I turn now to the specific provisions of the Bill. Sections 4 to 8 are key provisions regarding the obtaining of a decree of divorce. Subsection (1) of section 4 details the circumstances in which a court may, in exercising the jurisdiction conferred by new Article 41.3.2º of the Constitution, grant decrees of divorce. The section, as it must, replicates the terms of the constitutional amendment which was approved by the people in the 1995 referendum. In exercising its jurisdiction in relation to divorce, the court must be satisfied that each of three specific conditions has been fulfilled, namely, that at the date of the institution of the proceedings, the spouses have lived apart from one another for a period of, or periods amounting to, at lease four years during the previous five years; there is no reasonable prospect of a reconciliation between the spouses, and such provision as the court considers proper having regard to the circumstances exists or will be made for the spouses and any dependent members of the family. These conditions have already been the subject of long and detailed debate in the House on the Fifteenth Amendment of the Constitution Bill. They have been voted on by the people. They are enshrined as Article 41.3.2º of the Constitution and cannot, of course, be the subject of change other than on the basis of an amendment of the Constitution.
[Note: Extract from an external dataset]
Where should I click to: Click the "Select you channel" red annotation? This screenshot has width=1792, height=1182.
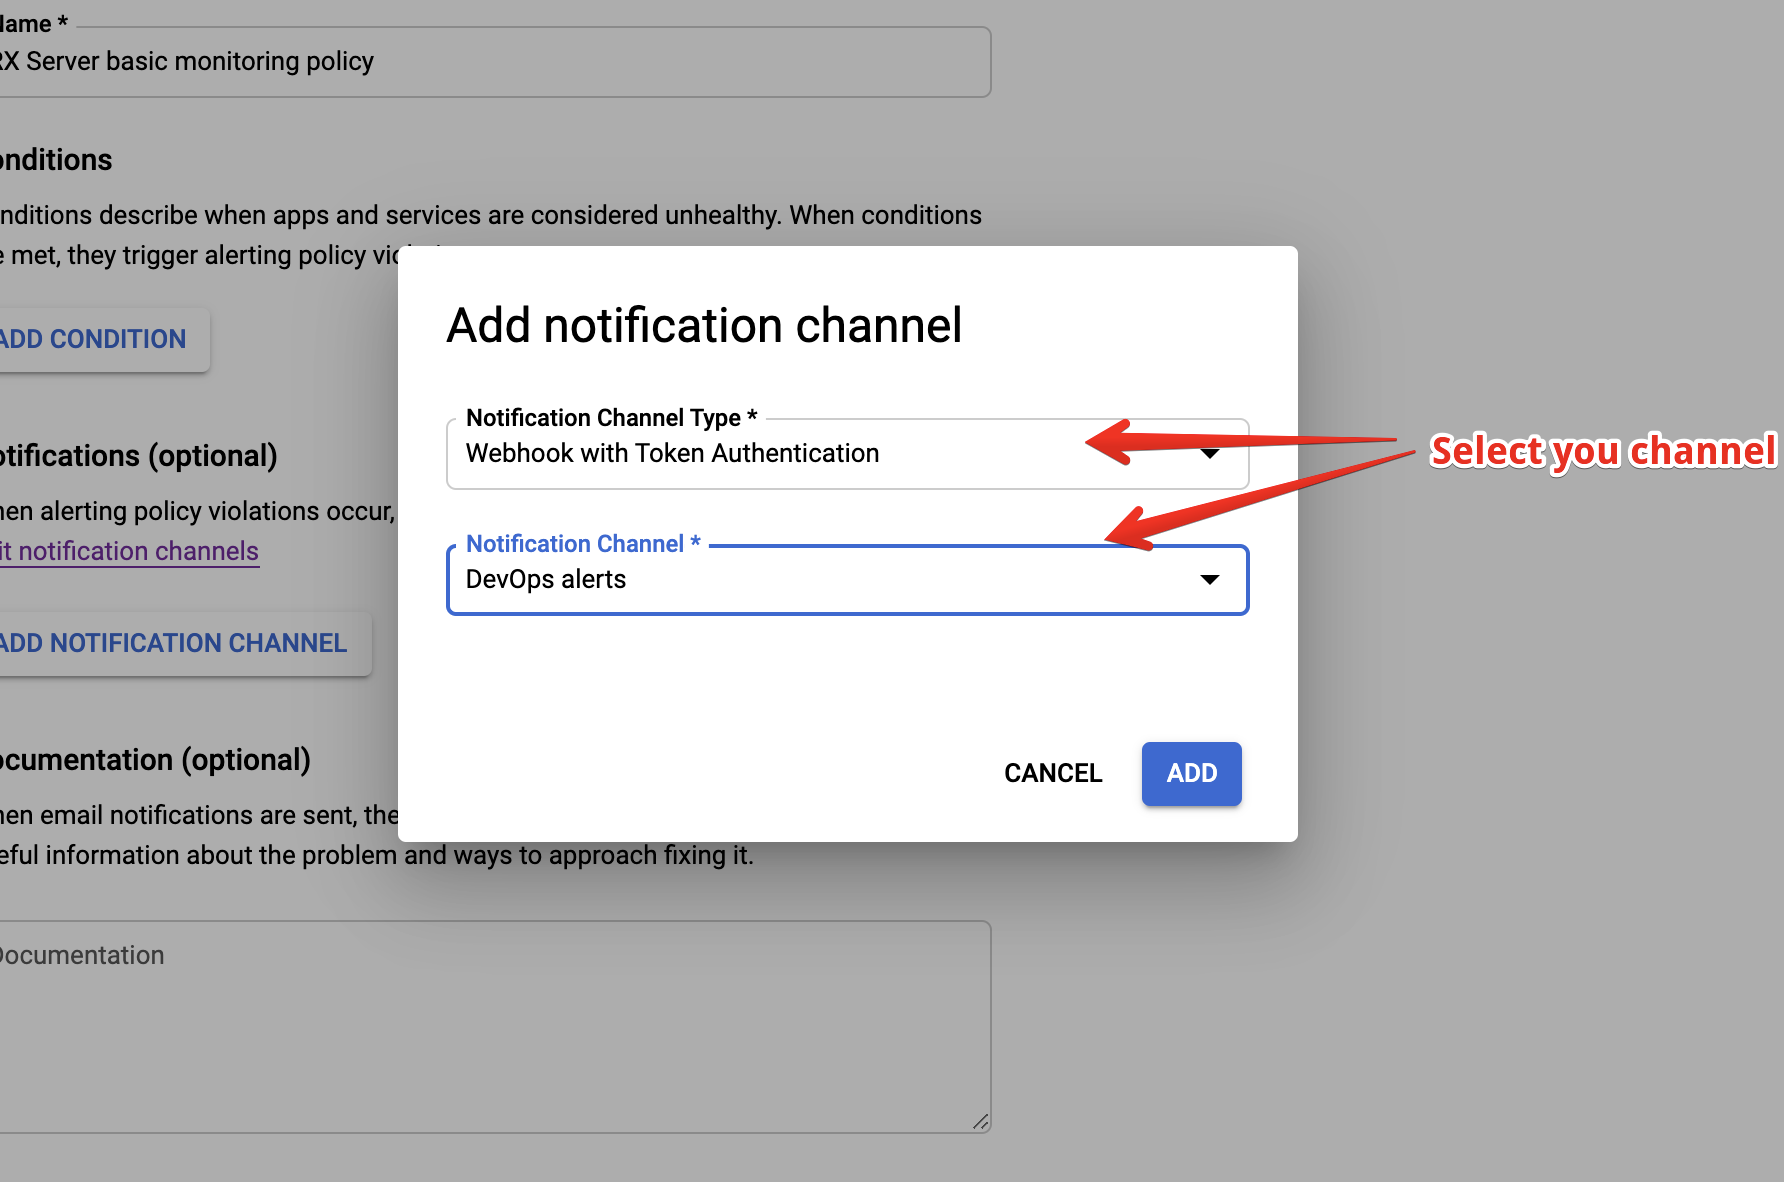[1603, 451]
Subsection (2) of section 4 is of importance in relation to children. It allows the court, upon granting a decree of divorce, to give directions regarding the welfare, custody of, or right of access to a child under section 11 of the Guardianship of Infants Act, 1964, as if an application had been made under that Act. The purpose of the subsection is to streamline court procedures in relation to children which can be invoked under the 1964 Act in divorce proceedings.
Sections 5 and 6 contain safeguards designed to ensure that parties to divorce proceedings are fully aware of the alternatives to such proceedings, including the availability of mediation to effect a separation or a divorce on a basis agreed between both parties. The safeguards are also designed to assist attempts at reconciliation. The solicitors for both parties will have an obligation in law to ensure that the provisions of these sections are complied with and will have to provide a certificate to the court to this effect at the time divorce proceedings are instituted. It may be that even by the time the parties get to court they may be in a position to settle some of their differences. In this context section 7 empowers the court to adjourn proceedings either to assist reconciliation or in order to facilitate both spouses in reaching agreement on some or all of the terms of a divorce settlement. The provisions in sections 5 and 6 are similar to those which apply in separation proceedings. The purpose is to inform and encourage parties about options to settling disputes in court over matters that perhaps could be settled for the most part out of court with less cost, acrimony, resentment and bitterness and for the good of the parties concerned and their children.
The effect of granting a decree of divorce by the court by virtue of section 8 of the Bill will be the dissolution of the marriage and each of the parties to a marriage that is so dissolved will thereby be in a position, if they so wish, to marry again.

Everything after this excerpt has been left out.